(EXCERPT TO READ)

Tuesday, January 10, 2012

THE PEEVISH POET


                                              Courtsey : www.supercoloring.com



For a budding scribe befriending an established writer can give a boost to push your pen against the vicissitudes of the publishing world. But sometimes things can go the other way and the rendezvous can well turn out to be catastrophic.

I had one such experience last year at a writers’ conference in Agra. The two-day conference was attended by writers and poets from all over India and a few from abroad. As it happens, some desi writers started hobnobbing with foreign delegates to seek avenues for foreign trips. I, for one, was well contented with a coterie of unambitious participants. Among them was my roommate, a Sahitya Akademi award winner, from Orissa. He became a pal rather quickly. For two days we sat together in the auditorium ploughing through the tiring verbiage of the presenters.

As the celebrated expression goes “the morning shows the day”. The inaugural speech was delivered by one Dr Sashikant (name changed), a Padmashree recipient, for two gruelling hours until everybody started talking without bothering to lend their already exhausted ears to his monotonous renditions.

There were too many speakers and too little time at disposal. Too many papers were accepted and hence, the later ones had to be truncated. Most of us accepted the fate barring some “established” poets and poetesses who defied all fervent appeals to “cut it short”. One of them was an old lady who read her poems on the first day but insisted to be given a second chance to present her paper. The organisers curtly refused her. She left the auditorium in a jiffy, for obvious reasons. I read some of her works published in the poetry magazines I contribute to. When my turn came I delivered an extempore speech — a synopsis of my paper — on only the important points of the text and left the hall somewhat dejected.

 When I met her she was fuming. However, finding in me a patient listener, she vented out her anger against the organisers while I nodded in approval. When the storm subsided and the communication levelled down to a mere confabulation, I took the opportunity to present her my book of poems that I had penned a couple of years back. At the end of the conference, the organisers took us to the Taj. She invited me to sit beside her and started telling me her story. She was a spinster, not by choice, but by compulsion. She had to look after her ailing mother. She inherited a property for which she had to struggle for the greater part of her life in courts to deter land sharks from grabbing it. She was ostracised by her neighbours, who, according to her, wanted a share of her property.

(DATASET EXTRACT)
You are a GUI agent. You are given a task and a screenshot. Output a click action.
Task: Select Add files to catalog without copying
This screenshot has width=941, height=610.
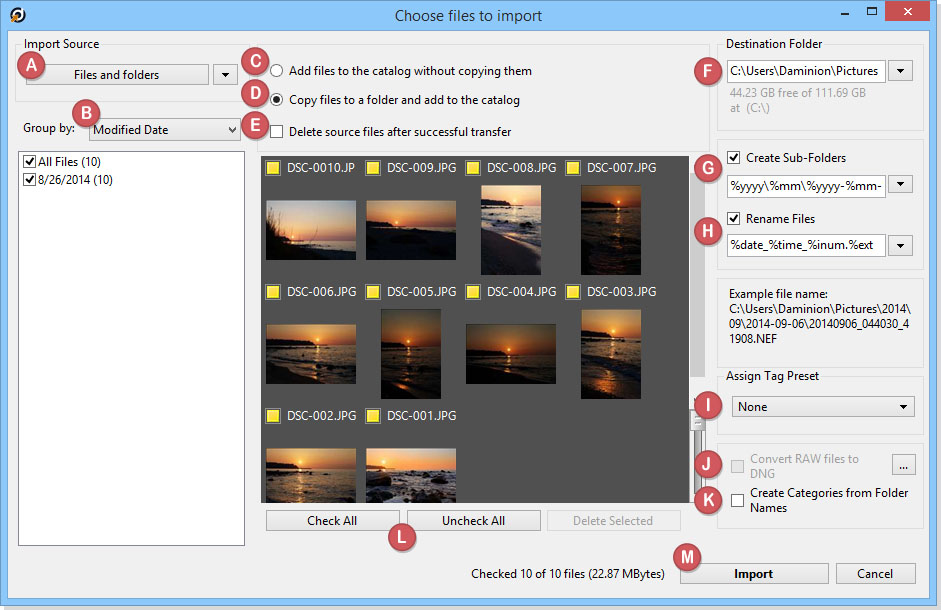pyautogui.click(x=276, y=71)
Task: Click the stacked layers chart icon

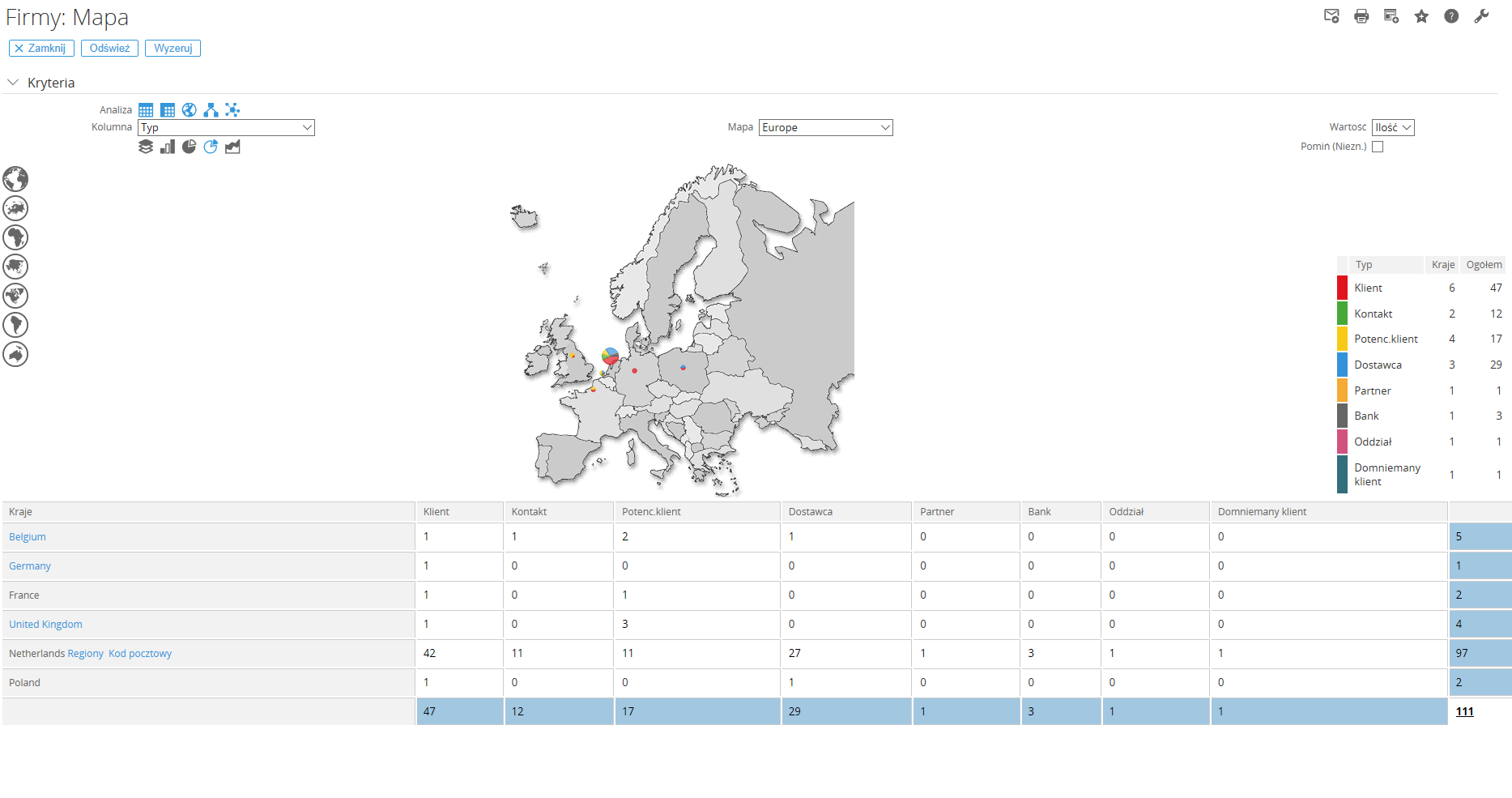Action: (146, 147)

(WHAT TO WORK ON)
**a.** Repeat the part of the blog post between "As the celebrated" and "his monotonous renditions.", inclusive.
**b.** According to the blog post, in which city was the writers' conference held?
The rows have nothing to do with the blog post.

(SOLUTIONS BELOW)
**a.**
As the celebrated expression goes “the morning shows the day”. The inaugural speech was delivered by one Dr Sashikant (name changed), a Padmashree recipient, for two gruelling hours until everybody started talking without bothering to lend their already exhausted ears to his monotonous renditions.

**b.** Agra